Centipedes are growing in popularity among collectors of exotic pets. Giant centipedes are found naturally in tropical and sub-tropical areas of northern South America, Brazil, and Peru. There are about 2,800 species of centipedes, some that have not been classified yet. The Peruvian centipede is a member of the class Chilopoda, the phylum Arthropoda, the order Scolopendra, and probably the species Gigantea. The Peruvian centipede is the world's largest centipede. They are fast and aggressive, as with any Scolopendra centipede. Some of these larger centipedes make spectacular display animals. These spectacular pets can be used to evoke an array of reactions from friends and family. Giant centipedes are extremely venomous and bites from one might be compared it to a viper bite. They kill their prey with their poison jaws which contain venom. The bit is painful to humans and large animals because of this venom.
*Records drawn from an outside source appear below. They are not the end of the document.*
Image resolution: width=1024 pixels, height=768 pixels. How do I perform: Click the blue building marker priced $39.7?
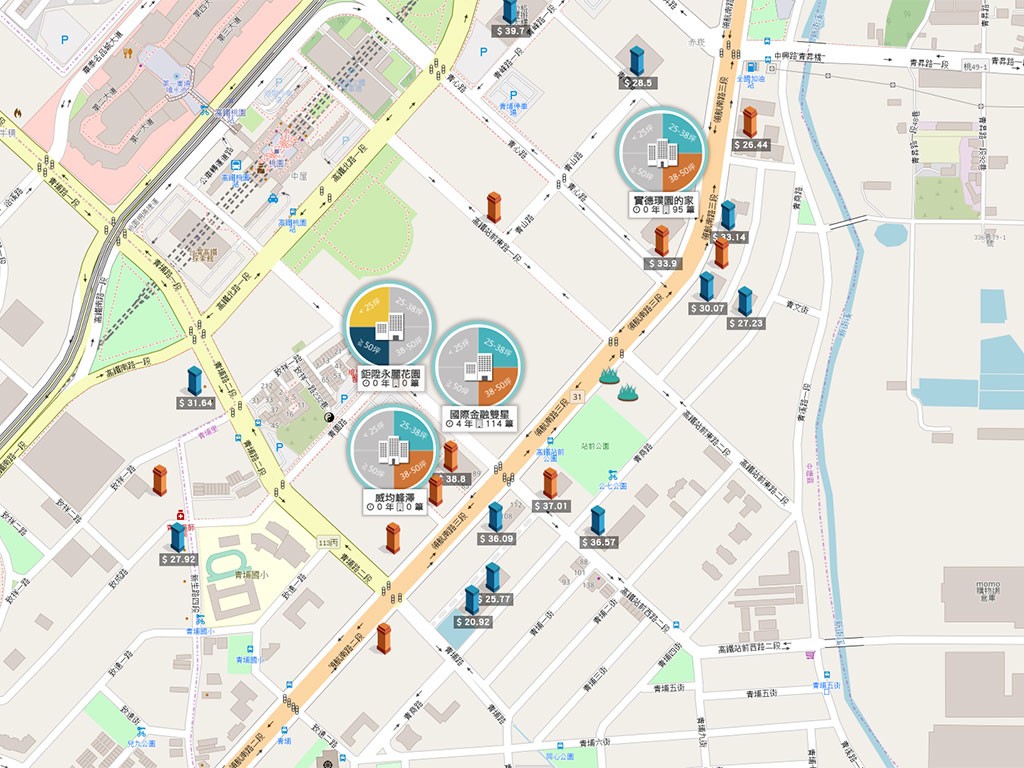pyautogui.click(x=509, y=10)
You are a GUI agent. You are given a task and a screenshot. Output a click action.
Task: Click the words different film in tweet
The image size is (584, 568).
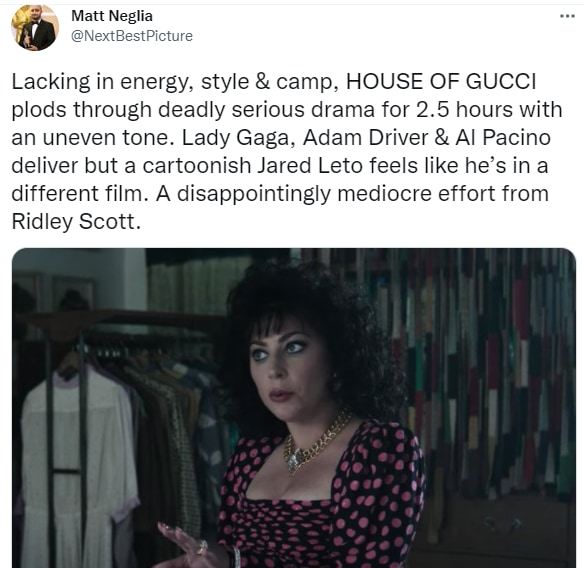pos(77,194)
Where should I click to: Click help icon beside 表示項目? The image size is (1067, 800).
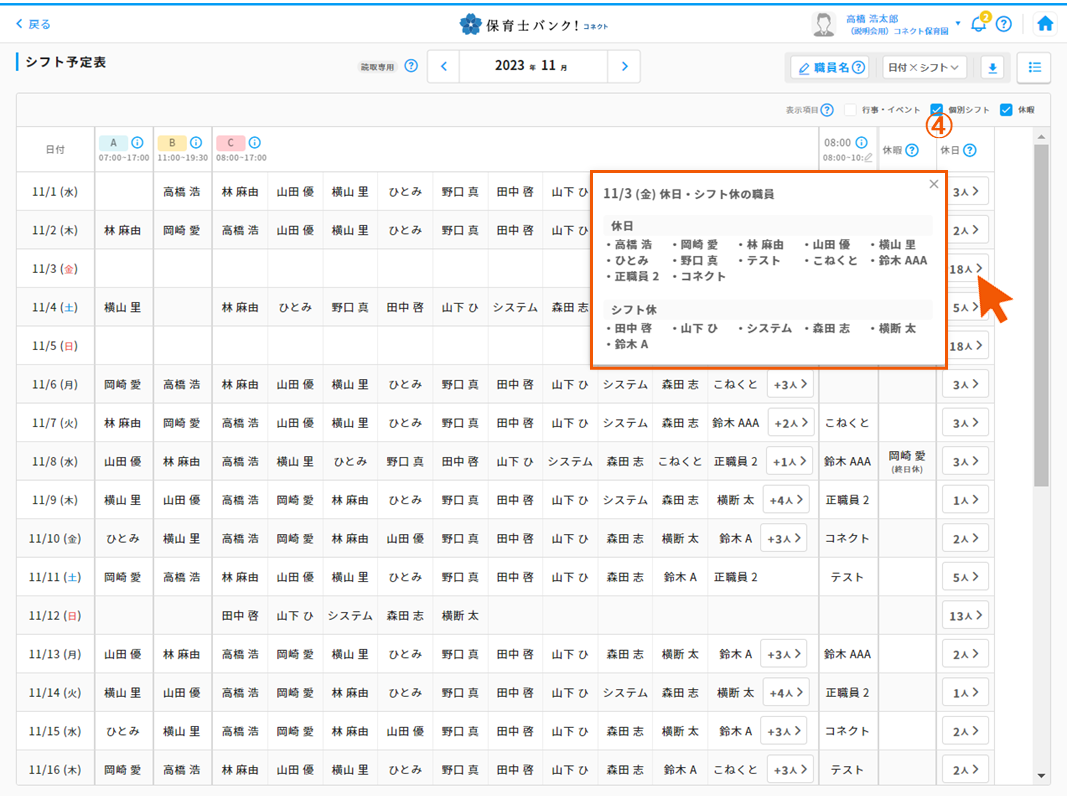point(827,110)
The jaws have a poison gland located on the head that secretes a neurotoxin that allows its prey to remain alive and breathing, but paralyzed. Some people are more sensitive or allergic to this venom, so you should never handle a giant centipede! If a Giant Peruvian Centipede bites your hand, he will probably latch on with his fangs, then wrap around your arm. There is a possibility that your arm will permanently go numb after intense pain. Even common house centipedes have venom, so do not mess with them either.
||Centipedes breathe by taking in oxygen openings along the sides of their body called spiracles. They are located between the upper and lower chitinous shields and just behind the legs. The air travels through slender tubes called trachae. The trachae filters oxygen into the body by a process called diffusion. They lead into the larger tracheal chambers that branch off to supply the various parts of the body with oxygen. The heart is a chambered dorsal vessel. On the large Scolopendra, like the Peruvian Centipede, spiracles are located at segments 4,6,8,11,13,15,17,19, and 21. The openings are either round, triangular or s-shaped. Unlike insects, the spiracles in a centipede cannot be closed, therefore water loss in centipedes can happen quite quickly and dehydration will occur. Blood flows through a tube, which is located directly under the exoskeleton on its back. The centipede's nervous system consists of a relatively large brain connected with a ventral chain of ganglia, or two nerve cords, stretching the entire length of its body. The Scolopendra's eyes are simple, seeing only shadows of light, therefore smell and touch are very important.|
When a centipede eats, it cuts away at its prey. The food passes through the gizzard where it is ground into tiny bits. You might find luck by feeding your centipede live crickets and roaches. Caution, if you put 3 to 5 crickets in with the centipede at a time, it might be too much stress for the centipede. This can cause death. Most animals do not like their lunch crawling all over them. Mr. Cuddles likes defrosted mice or pinkies (he will not eat them live), uncooked shrimp, scallops, and other mollusks. Sometimes, a centipede will feast on anoles or goldfish. Truthfully, giant centipedes will eat almost anything.
Unlike most animals, it is very difficult to distinguish the difference of the sexes even in adults. The male produces spermatophores that are introduced into the spermathacae of the female. The female fertilizes the eggs when they are deposited. The mother remains coiled around the eggs until they hatch. She does this to protect her eggs. Since sex determination is so difficult in Scolopendra, sometimes the only way to gain knowledge is by placing two together. If you get it wrong, the larger centipede will have an expensive dinner.
It takes 4 years for some Giant centipedes to reach maturity. No one really knows how long Scolopendra gigantea can live up to yet, but one estimates about 10 years, small centipedes up to around 8 years. Mature Giant Peruvian centipedes range from 7 to 14 inches long (and I'm not going to measure how thick around he is).